BIBLIOBUS Littérature

V


Comme tous les tireurs novices, M. Colin-Tampon a fermé les yeux en pressant la détente; mais il les rouvre aussitôt et regarde de toutes ses lunettes.

Le lièvre ne bondit plus; il est mort ou mortellement blessé. Le coeur de M. Colin-Tampon est inondé d'une joie immense. «Touché, s'écrie-t-il, et dire que c'est mon premier coup de fusil!»

Pour célébrer son triomphe, il donne une longue accolade à la bouteille clissée que sa prudente ménagère a remplie d'un punch généreux.

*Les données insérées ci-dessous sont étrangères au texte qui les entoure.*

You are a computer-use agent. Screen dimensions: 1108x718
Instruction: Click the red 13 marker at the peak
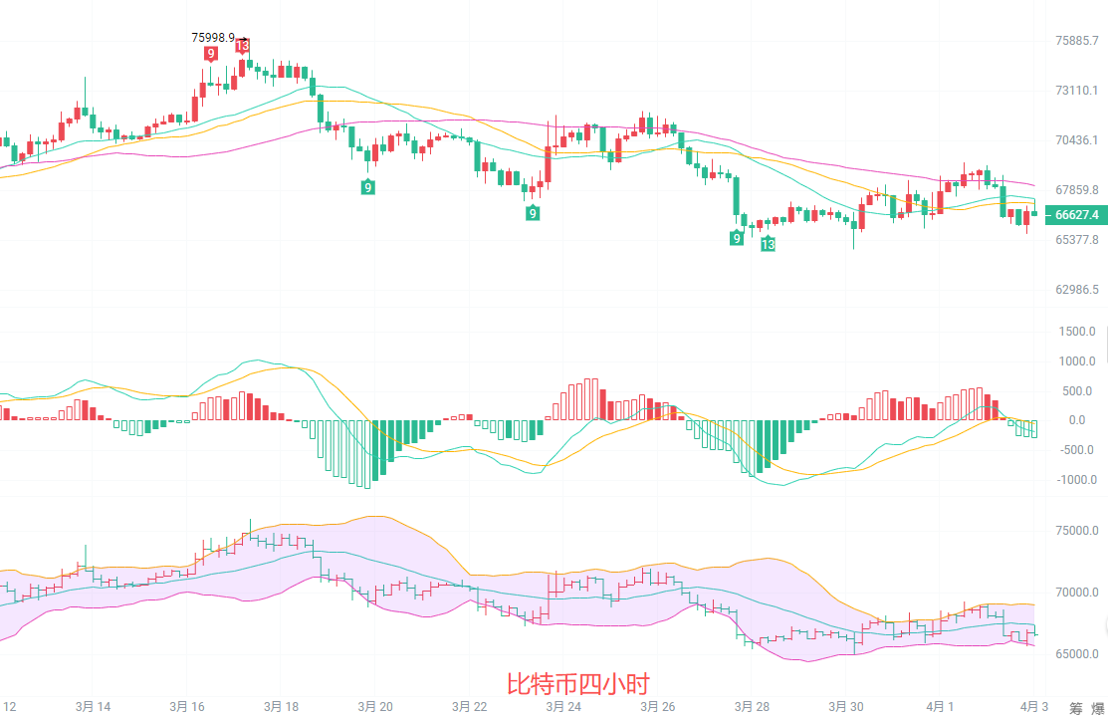tap(242, 46)
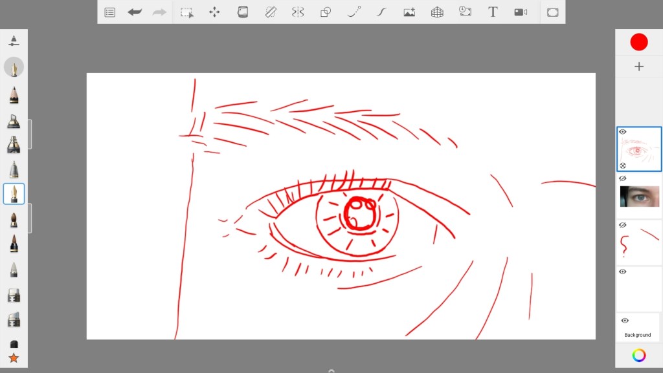663x373 pixels.
Task: Click the plus button to add layer
Action: coord(639,67)
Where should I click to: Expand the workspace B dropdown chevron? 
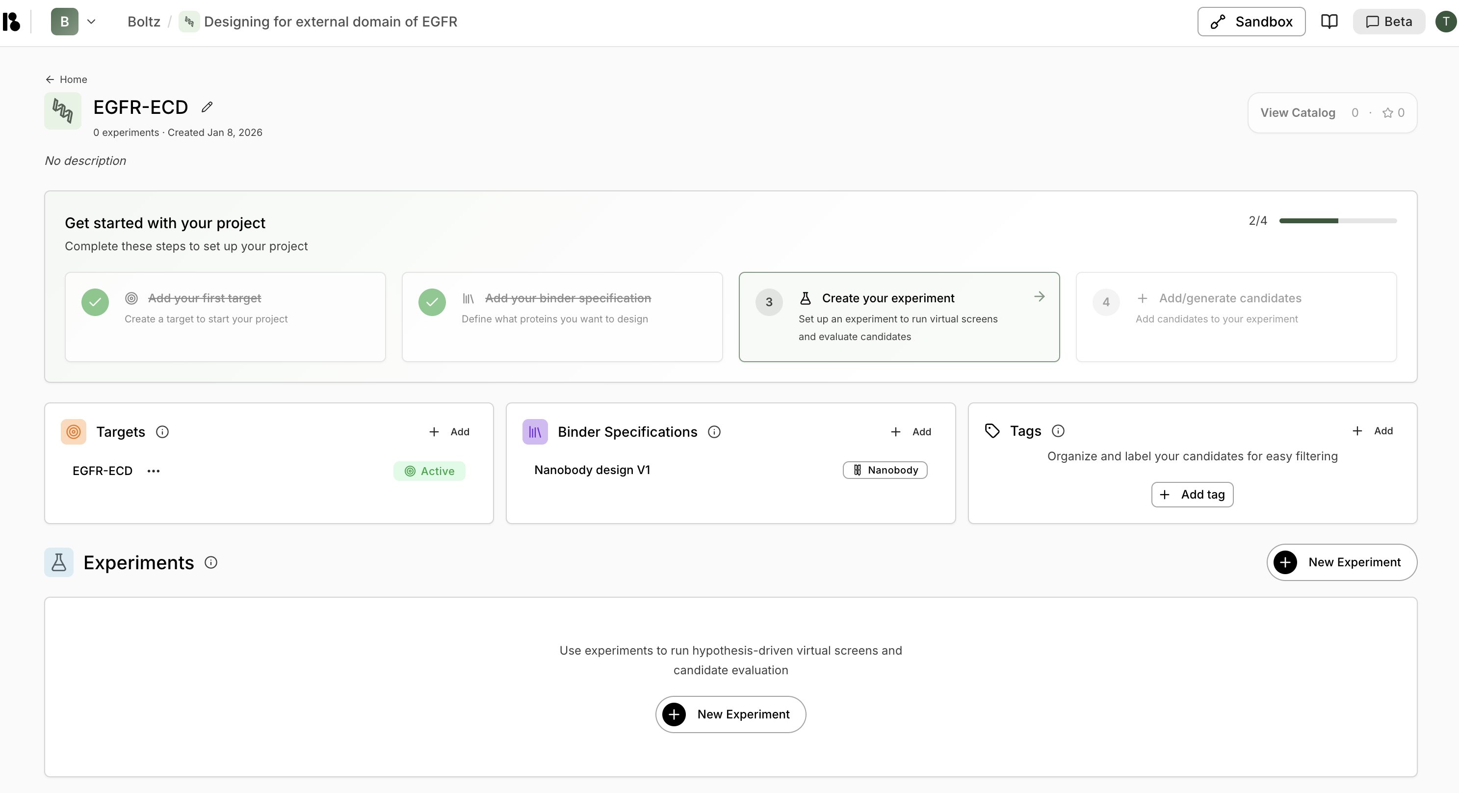pyautogui.click(x=91, y=22)
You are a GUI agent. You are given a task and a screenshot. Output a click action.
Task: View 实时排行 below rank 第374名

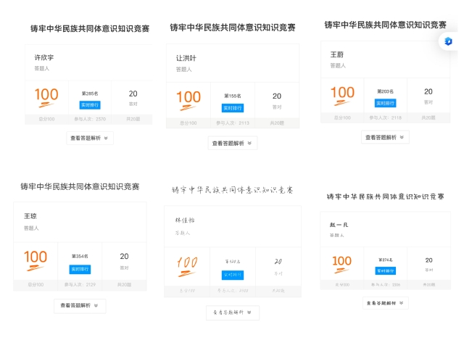click(x=385, y=270)
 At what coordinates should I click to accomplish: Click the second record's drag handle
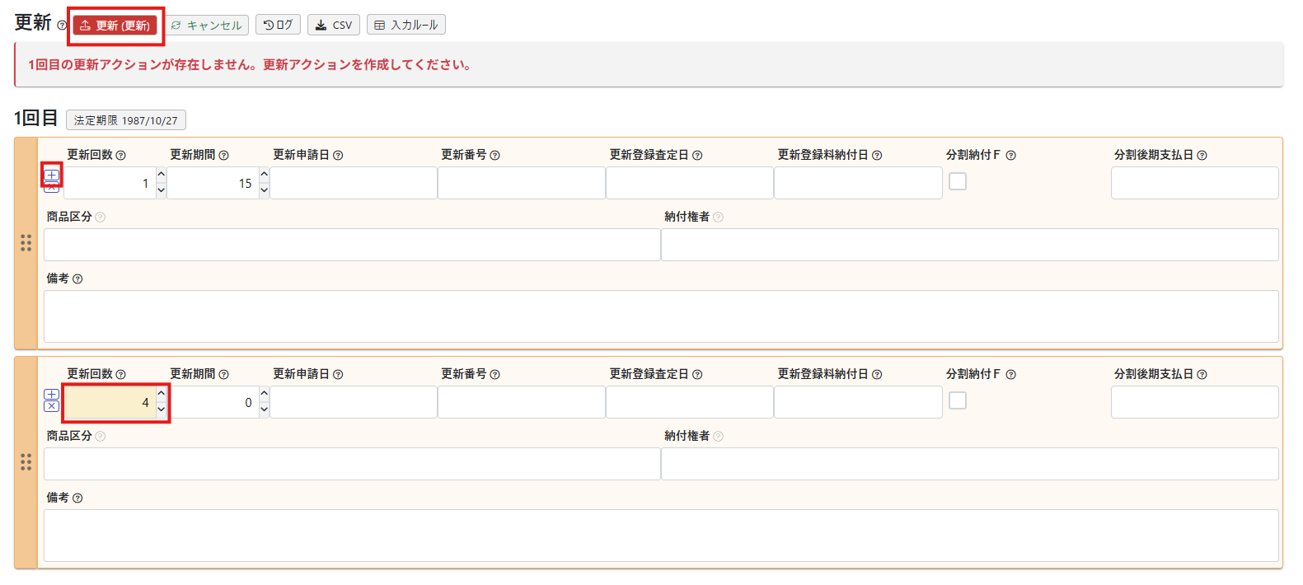tap(26, 462)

Ensuite il brandit son arme et exécute sur place une danse de son invention.

Azor cherche à deviner pourquoi son maître danse la pyrrhique en plein champ; il ne le devine pas, mais, comme un fidèle serviteur qu'il est, il se conforme à la pensée secrète de celui qui le loge et le nourrit. Il danse la pyrrhique à sa manière, en aboyant du haut de sa tête et en décrivant de grands cercles autour du vainqueur.

«Là-bas! mon bon chien, lui dit son maître en désignant du doigt l'arbre au pied duquel le lièvre a été foudroyé; là-bas! apporte, apporte.»

Plus léger qu'un chevreuil, Azor bondit et arrive en trois sauts au pied de l'arbre, il flaire le lièvre à plusieurs reprises, mais au lieu de le rapporter à son bon maître, il revient, la tête basse, la queue entre les jambes.

«Qu'est-ce à dire? s'écrie M. Colin-Tampon d'un ton irrité, le marchand de chiens se serait-il moqué de moi?»

Azor proteste par une série de petits cris inarticulés.

«Ce n'est pas toi que j'accuse,» lui dit M. Colin-Tampon. Azor continue à crier.

«Mais, reprend M. Colin-Tampon, puisque je te dis que ce n'est pas à toi que je m'en prends. Tu ne m'as pas trompé, toi, mon pauvre ami; tu ne t'es pas vanté de savoir ce que tu ne savais pas. Oh! ces marchands de chiens!»

Tout en parlant ainsi, il arpente la luzerne, dont il froisse sans pitié les tiges délicates sous la dure semelle de ses souliers ferrés.

Déjà il entrevoit le poil roux de son lièvre, qui gît immobile au pied de l'arbre. Sûr désormais d'avoir bien visé, il s'arrête pour s'éponger le front, et, tout en s'épongeant le front, il se dit en lui-même: «J'aime bien l'ami Sauvageot, qui prétendait que pour devenir un vrai chasseur il faut un long apprentissage! Il m'avait presque inspiré des doutes, ce Sauvageot, et j'avais éprouvé comme un mouvement d'effroi, quand ma chère femme m'avait dit qu'elle comptait sur mon adresse pour le rôti. Nous l'avons maintenant, le rôti. Puisqu'Azor ne sait pas rapporter, je le ramasserai moi-même.»

 

Il avance de quelques pas; le lièvre lui semble gonflé comme un lièvre hydropique, mais qu'importe? c'est probablement l'effet du coup de feu.

Tout à coup il recule en poussant un cri de terreur: le lièvre hydropique s'est enlevé comme un ballon et a disparu dans les branches de l'arbre.